The court finds that the plaintiff has established that the CT Page 7453 defendant was negligent and that the defendant has not established that the plaintiff was negligent in any of the ways claimed in the special defenses.

DAMAGES

The court finds that the plaintiff suffered a fractured humerus that resulted in a period of great immediate pain, intense but lesser pain over a period of several days, and diminishing pain but loss of function over a period of several months. On the basis of the evidence presented, the court finds that the plaintiff has suffered a permanent loss of mobility and function of his right shoulder such that he cannot raise the arm fully and cannot rely on it for all of its normal functions. Because the plaintiff suffered an injury to his back in an unrelated incident, the court does not find that all of the diminishment of his participation in sports was caused by the fall at issue in this case. His permanent loss of partial use of his right arm is found, however, to have been proximately caused by the defendant's negligence.

From June 3 to August 9, 1989, the plaintiff had to keep his right arm in a shoulder immobilizer and he was unable to write, use his arm, or drive a car. As of September 1, 1989, his doctor indicated that he was sufficiently recovered to perform his duties as a salesman. The court finds that his employer had terminated his employment because of the plaintiff's prolonged absence but the plaintiff acknowledged that he could probably have gotten his job back in September. He chose not to return to his job but to open a store, and the court finds that his lost earnings after September 1, 1989 were caused by his decision to go into a new area of employment, not by a disability proximately caused by the defendant's negligence.

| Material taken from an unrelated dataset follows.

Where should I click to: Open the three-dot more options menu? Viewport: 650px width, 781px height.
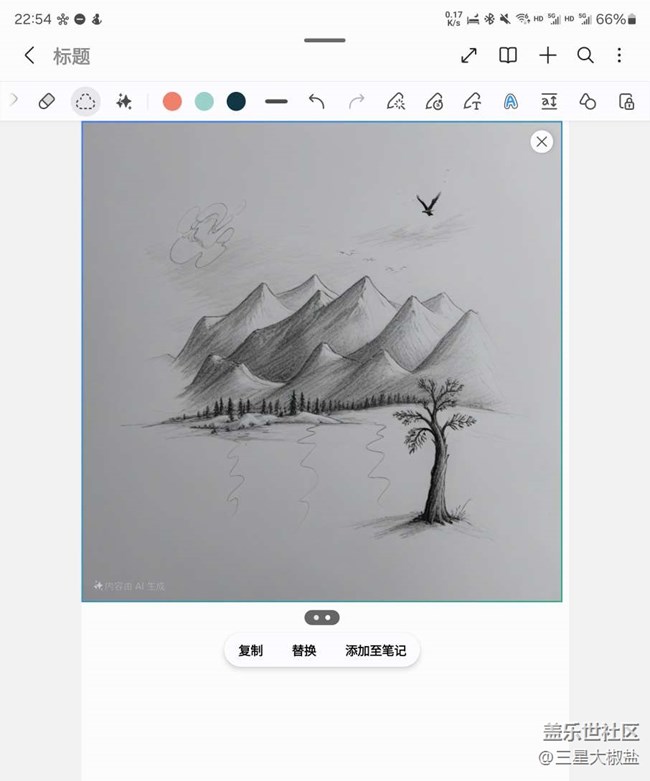pyautogui.click(x=619, y=55)
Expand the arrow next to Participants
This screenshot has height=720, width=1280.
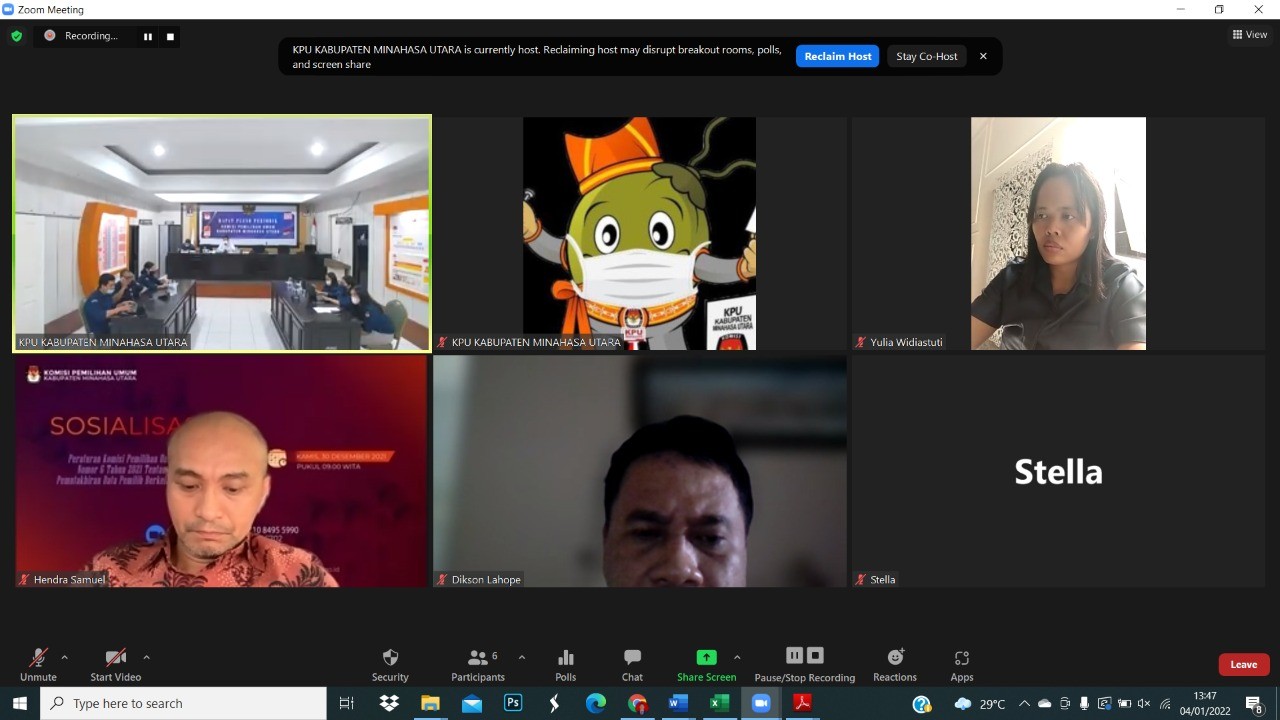pyautogui.click(x=521, y=657)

The plaintiff underwent a course of physical therapy. In a report dated June 1, 1990, his physician reported that he has a fifteen percent permanent impairment and loss of physical function of his right shoulder. On June 16, 1995, the same doctor reported that the plaintiff continued to have reduced range of motion and occasional pain. The doctor noted that the right shoulder was exhibiting more pronounced arthritic changes as revealed by an x-ray, and he opined that the plaintiff has an eighteen percent permanent physical impairment and loss of physical function of the right shoulder, causally related to the injury he sustained on June 2, 1989. CT Page 7454

The plaintiff's life expectancy is 28.9 years.

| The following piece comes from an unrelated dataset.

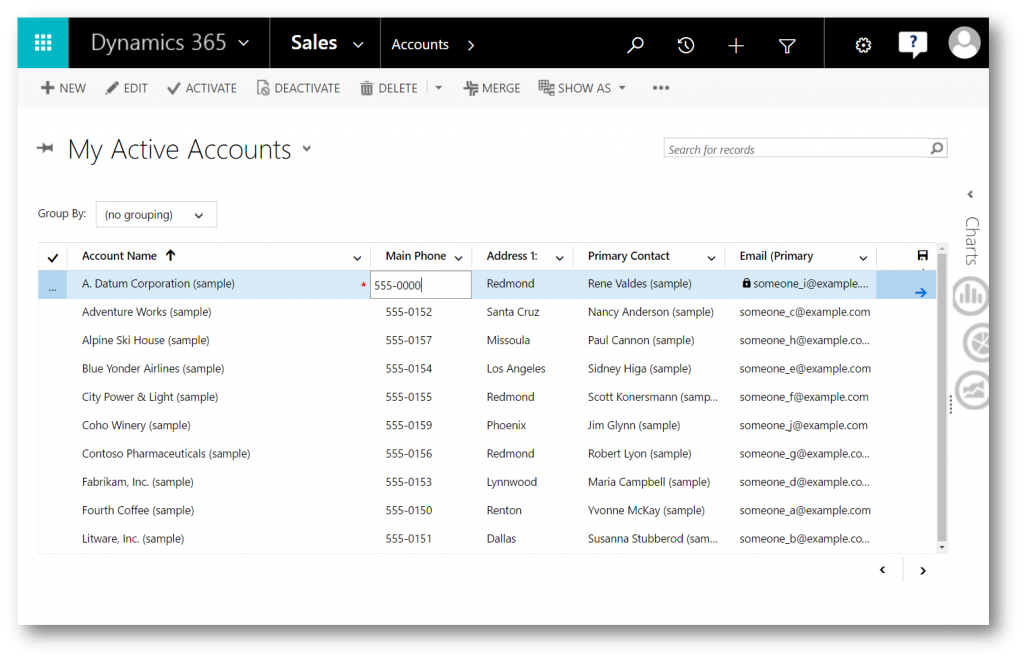
Task: Open recently viewed history icon
Action: 685,45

On the basis of the foregoing findings, the court finds that the plaintiff has proved by a fair preponderance of the evidence that he has suffered the following losses proximately caused by the defendant's negligence in maintaining its premises, and that the following award constitutes full, fair, adequate and reasonable damages for all elements of his losses:

Economic Losses

medical expenses $ 4,057.12 lost wages, net of federal withholding and social security contributions, June 3, 1989 — September 1, 1989 $596.22 x 13 weeks 7,750.86 ---------- Total $11,807.98

Noneconomic Losses

pain, suffering, inconvenience, physical injury, permanent impairment $44,000.00 ---------- Total $55,807.98

Judgment shall enter in favor of the plaintiff against the defendant in the amount of $55,807.98. The plaintiff shall recover his court costs.